In particular it would be helpful if we could build category:shells
or all
or similar things.
We are currently using the following expression to list the subports:
port info --index --line --name wxWidgets-3.0 subportof:wxWidgets-3.0
The following works:
port info --index --line --name 'category:shells'
but
port info --index --line --name 'category:shells' subportof:'category:shells' port info --index --line --name all subportof:all
doesn't.
What would be needed to get this working?
After inspecting the source code I see that a list of ports is generated with
for p in "$@"; do print-subports "$p" && success=1 done
and print-subports
does
ports=$("${option_prefix}/bin/port" -q info --index --line --name "${portname}" "subportof:${portname}" 2>/dev/null) || return
which fails if the argument of subportof:
is not a proper port name.

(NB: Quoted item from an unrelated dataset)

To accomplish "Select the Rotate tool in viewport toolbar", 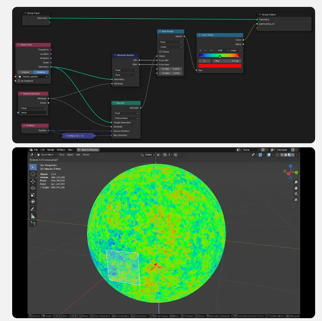I will pos(33,188).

One possible solution would be to run port info
first, for example
> port info --index --line --name maintainer:mojca and category:math aquaterm gnuplot libcerf
or
> port info --index --line --name wxWidgets-2.8 wxWidgets-3.0 wxWidgets-2.8 wxWidgets-3.0
and then iterate over that result rather than on the list of arguments (three in the example maintainer:mojca and category:math
) to print all subports. The only problem is that category:foo
would already list all subports, so additional measures would be needed to make sure that we don't end up with duplicates of build jobs.
At the same time we should be a bit careful about code injections to prevent logged in users from executing arbitrary shell code on the build slaves.
Any thoughts?
Change History (15)
comment:1 Changed 8 years ago by mojca (Mojca Miklavec)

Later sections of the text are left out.